In de twintig grootste studiesteden was vorig collegejaar ’23-’24 het totale tekort aan studentenwoningen ongeveer 23.100. De krapte is uiteraard het grootst in typische studentensteden als Amsterdam, Delft, Eindhoven, Leiden en Utrecht. In Tilburg, Arnhem, Den Haag. Enschede en Leeuwarden is de druk lager.
Meer uitwonende studenten
Het aantal uitwonende studenten neemt licht toe. Van alle hbo- en wo-studenten is 46% uitwonend, tegen 44% een jaar eerder. Volgens Kences heeft dat te maken met de herinvoering van de basisbeurs. Uitwonende studenten geven aan dat ze gemiddeld 4,8 maanden op zoek zijn naar woonruimte.
Geen huurtoeslag studentenwoningen
De Landelijke Studentenvakbond (LSVb) heeft de overheid opgeroepen de huurtoeslag ook voor onzelfstandige woonruimtes te laten gelden, zoals studentenkamers. Op die manier zouden studenten die woonfaciliteiten delen met anderen ook in aanmerking komen voor toeslagen. Volgens de bond zou dat het makkelijker maken voor studenten om huisvesting te vinden. Nu geldt de huurtoeslag alleen voor zelfstandige woonruimtes.

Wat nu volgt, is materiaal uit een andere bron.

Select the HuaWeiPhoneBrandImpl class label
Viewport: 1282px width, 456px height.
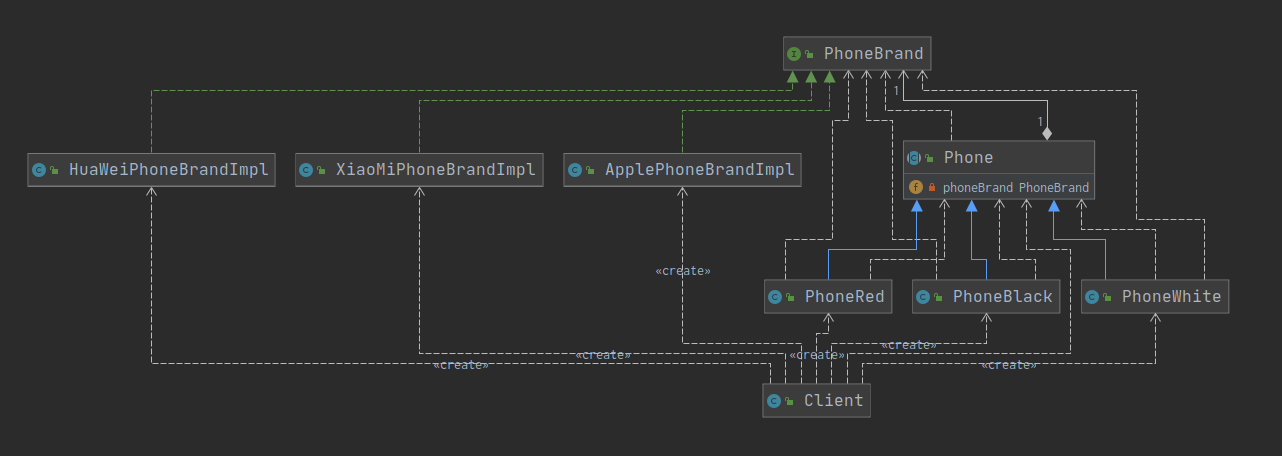(x=168, y=170)
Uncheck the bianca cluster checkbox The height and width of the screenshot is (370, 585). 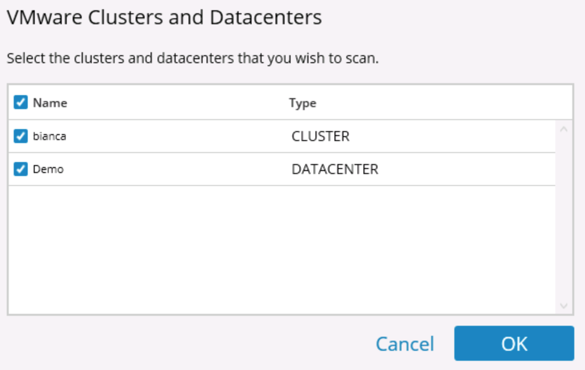21,136

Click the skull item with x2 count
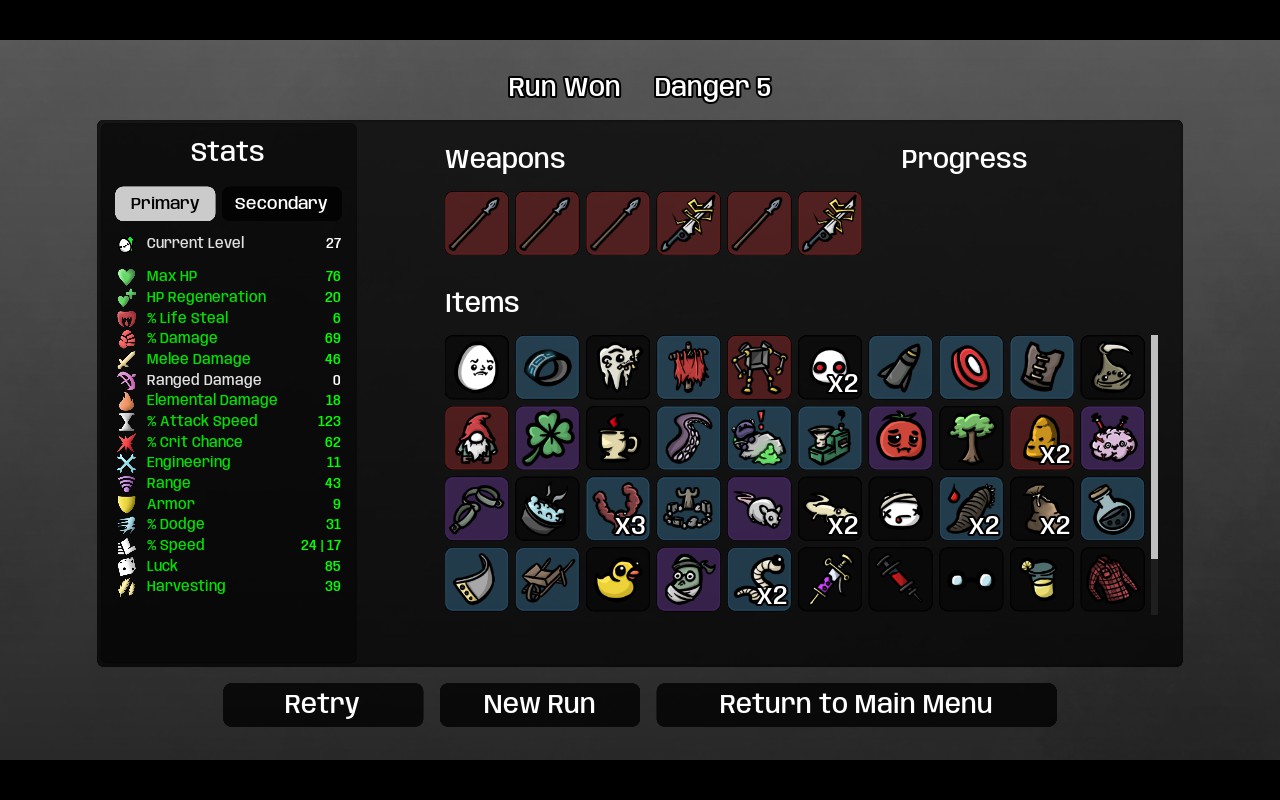coord(830,367)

Minister Mona Keijzer (Volkshuisvesting) ziet een uitbreiding van de huurtoeslag niet zitten, zei ze tegen het ANP. Ze wil juist minder afhankelijkheid van toeslagen en bovendien kost zo’n uitbreiding volgens Keijzer miljarden.
Het vorige kabinet heeft zich toegelegd op een “gelijker speelveld” voor de bouw van zowel kamers in gedeelde huizen als zelfstandige studio’s. Hoe minister Keijzer dat wil bereiken, kan ze nog niet zeggen. “Dit is echt een gesprek dat je ook met gemeenten moet voeren.” Zorg dat je aansluit bij de diverse wensen van studenten, is Keijzers boodschap aan gemeenten. “Sommigen willen een studio, sommigen willen met zijn allen op een gang in een studentenflat.”
Zelf zet Keijzer ook in op hospita’s. Onlangs lanceerde de minister een campagne om mensen te stimuleren een student in huis te nemen. Keijzer denkt ook dat er studenten zijn die liever bij een hospita wonen dan met andere studenten, zegt ze. “Maar omdat er te weinig hospita’s zijn, wordt die match niet gemaakt.”
Platform studentenhuisvesting
Op 24 september gaat het het landelijke inschrijfplatform ROOM voor studentenkamers van start. Jongeren kunnen zich daar al vanaf 16 jaar inschrijven. ROOM maakt het studenten makkelijker om voorafgaand aan een keuze voor hun studiestad inschrijfduur op te bouwen en om tijdens de studie te verhuizen. Op het platform zelf worden geen kamers aangeboden. Daarvoor moet de woningzoekende student naar de verschillende aanbodplatforms van instanties die studenten huisvesten.